SDN Use Cases
We have a few problems in networking. The following document are some SDN use cases that have come up over the past recent months/years. New abstractions in networking should enable solutions we never thought possible due to the monolithic nature of networking gear today (Mainframe 1980). This is all coming from a person who thinks MPLS can squeeze orange juice out of a lemon and am not a change for change sake guy.
I compiled some SDN use cases from some of the best in the industry which deserve credit (or deny association) helping me get to where I am today and for facilitating conversations and provoking questions about the status quo. I might have even had an orignal thought or two regarding software defined networking and where we are and should be heading with SDN enablement.
Figure 1. We are missing the fundamental fundamental abstraction layers Operating Systems require for scale and coherency. We are operating far to close to the hardware to scale. While I love programming networks more than most things in life, there are major scale issues. If you are a company that has significant growth like Universities see with 2x growth annually on wireless and can scale engineering resources to support that, you are an outlier. Most of us cannot. Staff is staying flat or shrinking due to budgets reduction while networks exponentially grow.
- Do systems administrators configure their services in x86 Bios? Guess what? We do.
- Generic components decomposed into resources to consume anywhere, anytime.
- Abstraction of Forwarding, State and Management.
- Forwarding: Networking gear with flow tables and firmware.
- State: Bag of protocols destruction.
- Management: Orchestration, CMDB etc. Join the rest of the data center (and world)
The Enterprise Network
The current “big picture” requirements the network (at my personal institution enterprise”ish” with some SP characteristics and a regional network around the state)
1.1. Routing and switching architectures and protocols.
1.1.1. Ability to quickly provision or reroute additional bandwidth and flow capacity.
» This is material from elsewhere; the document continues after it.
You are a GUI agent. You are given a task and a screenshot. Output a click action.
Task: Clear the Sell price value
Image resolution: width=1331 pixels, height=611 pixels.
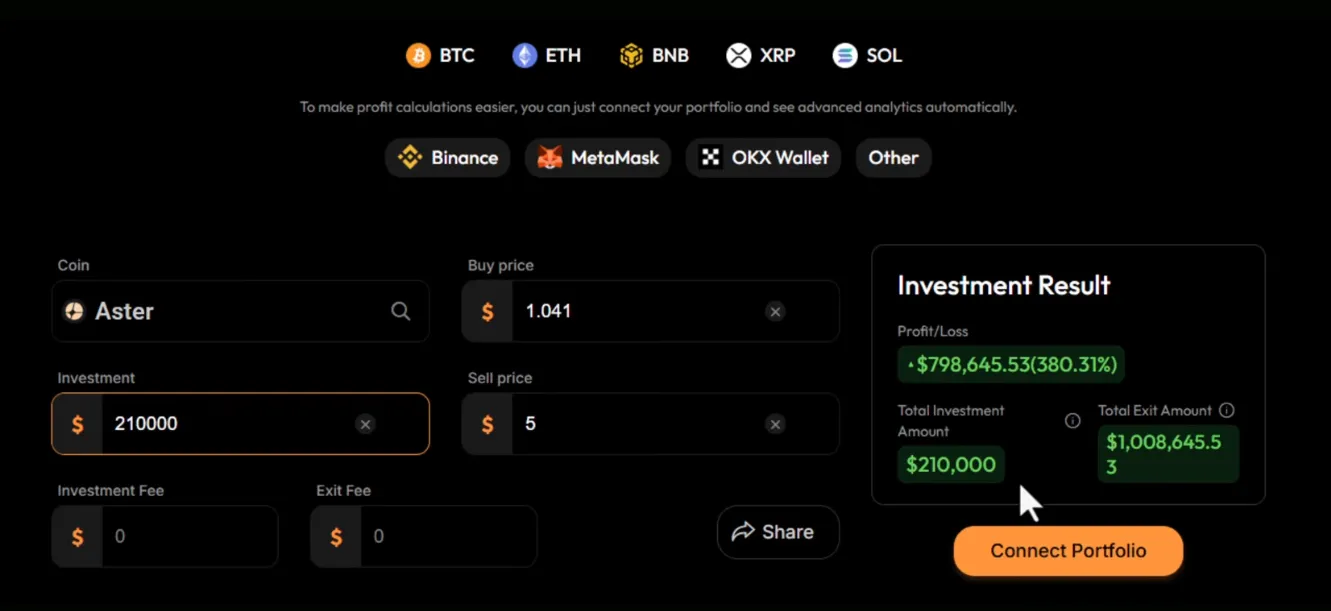click(x=775, y=424)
Raw capacity can be achieved by scaling out with Link Aggregation Groups (LAG), Multichassis-LAG(MLAG) and scaling up with interface upgrades to 10/40/100Gb, all leveraging Equal Cost Multi-Pathing (ECMP).
1.1.2. MPLS/VPN (RFC4364) support through LDP for label mapping and distribution on all Provider Edge(PE) nodes.
1.1.3. Support RSVP-TE extensions for signaling for inter-domain LSPs on all PE nodes. OAM functionality may be a need in the future from this path also.
1.1.4. Network Virtualization is delivered today at scale, via MPLS/VPNs at layer3 and MPLS/VPLS/Pseudowires at layer2. There are many other virtualization technologies but these are the de facto choice by the industry for ultimate scale on packet switched networks.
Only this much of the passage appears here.